Exercise requirements:
Write out everything from the line containing "Click the Employee field label" down to the end of the entries, line for line and unchanged. Leave the pictures out.

Source records:
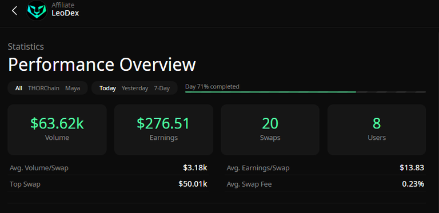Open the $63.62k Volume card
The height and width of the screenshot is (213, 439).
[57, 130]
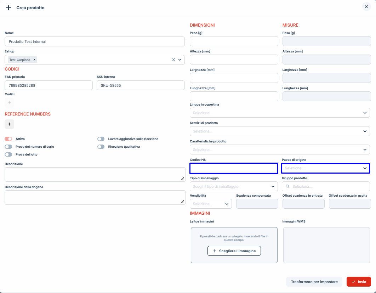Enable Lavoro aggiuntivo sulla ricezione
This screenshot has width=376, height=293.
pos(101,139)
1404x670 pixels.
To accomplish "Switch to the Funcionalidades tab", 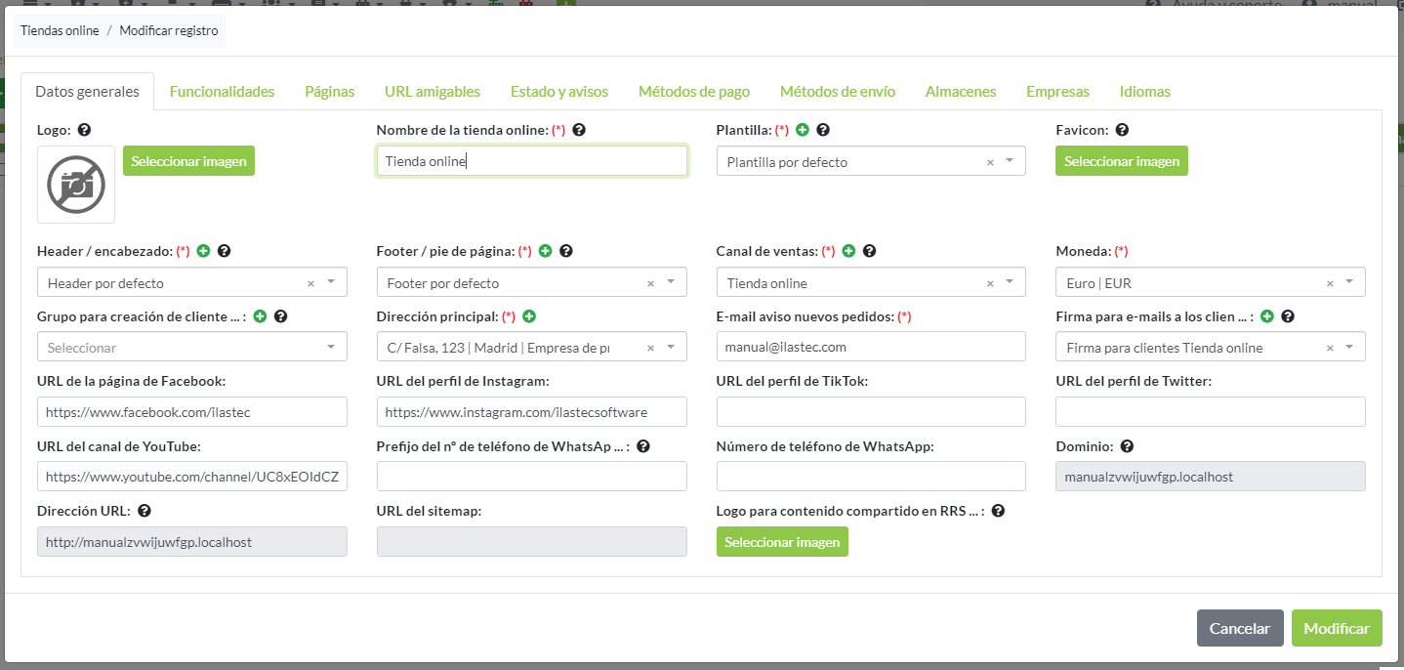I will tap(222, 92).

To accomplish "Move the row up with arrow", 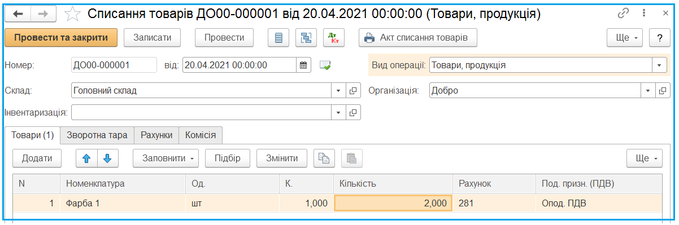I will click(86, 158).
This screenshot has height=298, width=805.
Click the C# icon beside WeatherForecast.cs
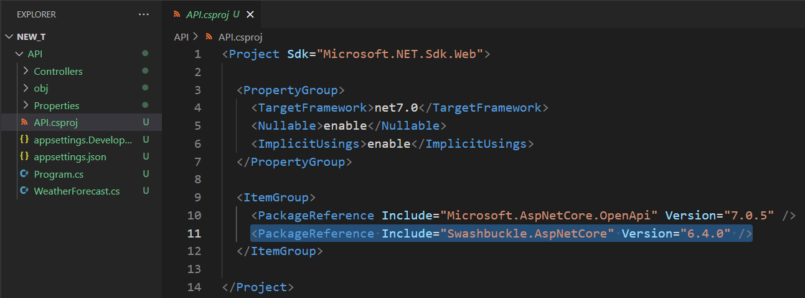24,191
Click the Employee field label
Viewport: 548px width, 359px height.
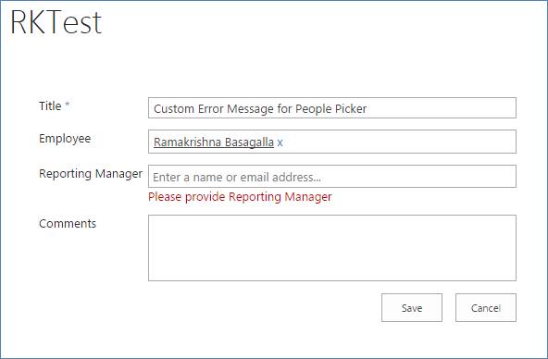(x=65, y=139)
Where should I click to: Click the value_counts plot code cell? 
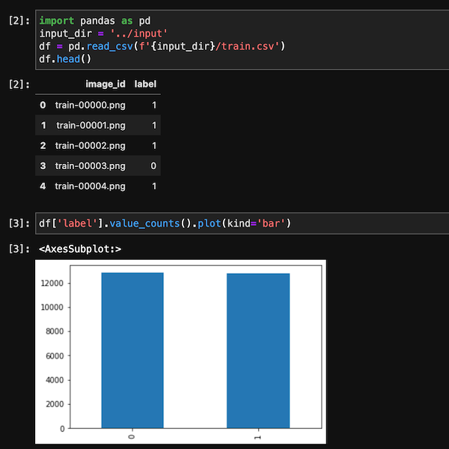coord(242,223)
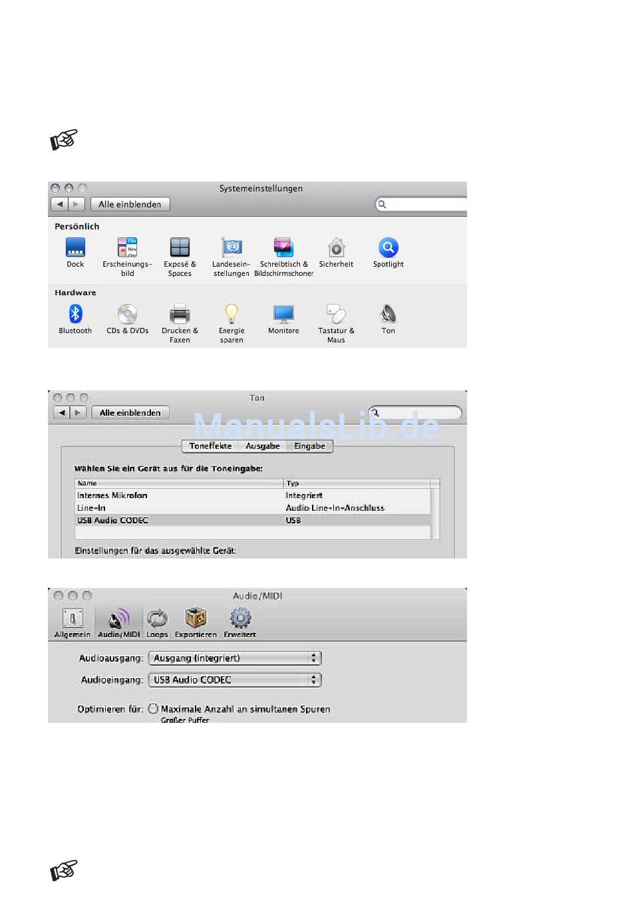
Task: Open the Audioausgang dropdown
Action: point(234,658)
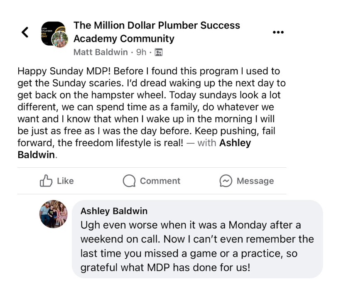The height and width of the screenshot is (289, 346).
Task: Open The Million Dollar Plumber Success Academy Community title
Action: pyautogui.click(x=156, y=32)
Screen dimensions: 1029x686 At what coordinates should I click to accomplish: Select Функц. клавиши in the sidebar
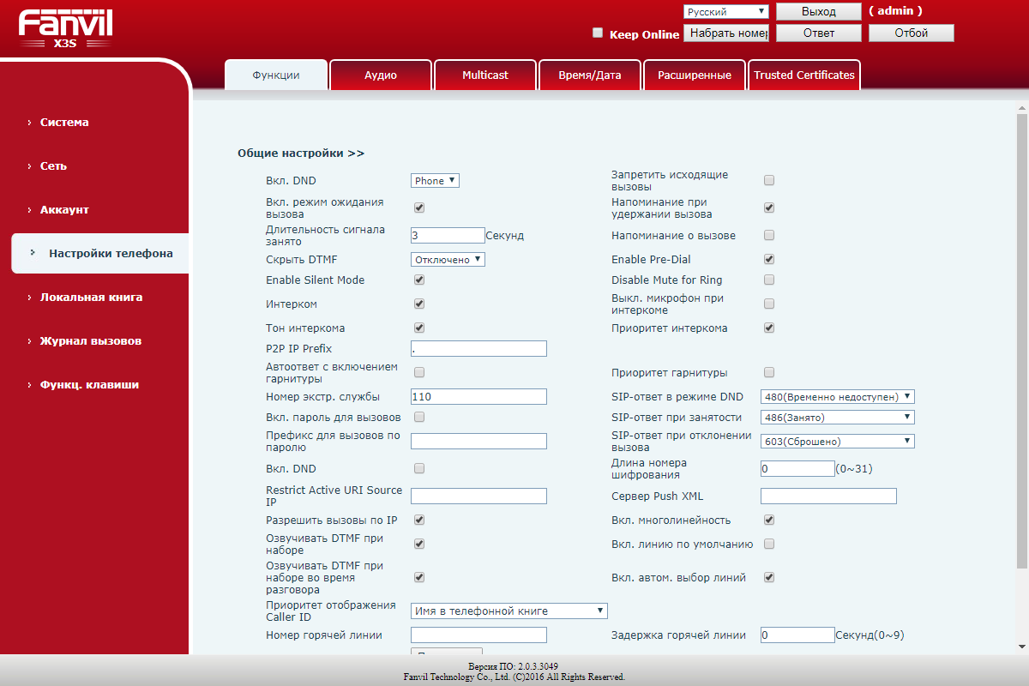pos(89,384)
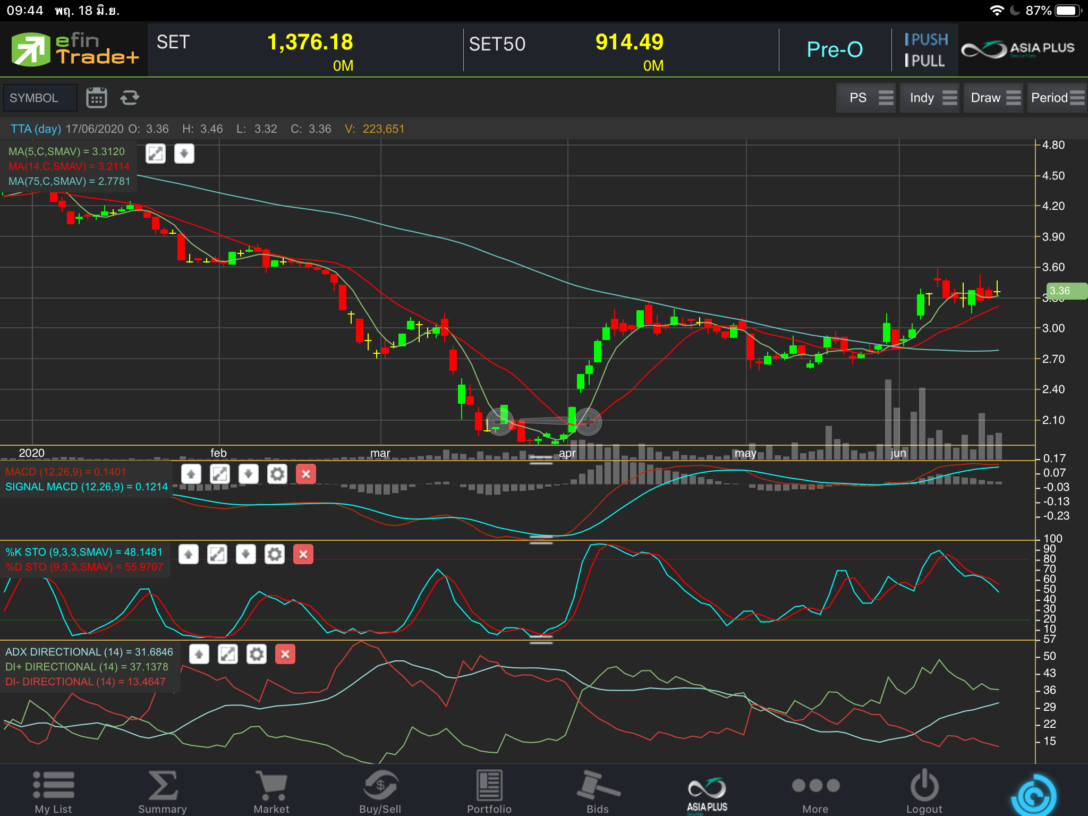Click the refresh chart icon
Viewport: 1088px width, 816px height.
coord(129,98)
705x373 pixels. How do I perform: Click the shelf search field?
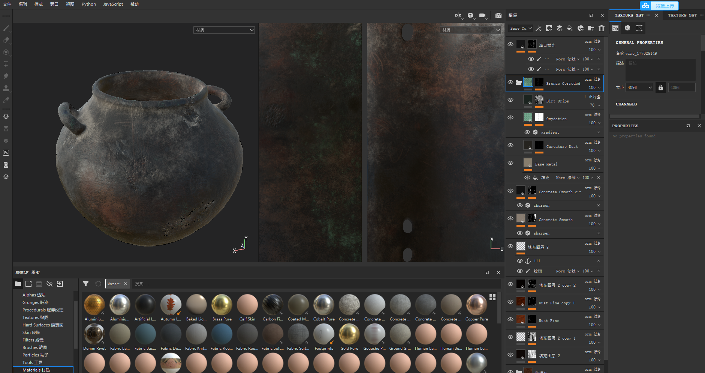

Exercise output:
Click the Employee field label
Viewport: 548px width, 359px height.
(x=65, y=139)
Where should I click to: Click the value_counts plot code cell? 
coord(242,223)
Task: Open the Audioausgang dropdown
Action: point(234,658)
The height and width of the screenshot is (289, 346).
Task: Open The Million Dollar Plumber Success Academy Community title
Action: pyautogui.click(x=156, y=32)
Screen dimensions: 1029x686 At what coordinates should I click to accomplish: Select Функц. клавиши in the sidebar
pos(89,384)
Click the refresh chart icon
Viewport: 1088px width, 816px height.
coord(129,98)
705x373 pixels. How do I perform: Click the shelf search field?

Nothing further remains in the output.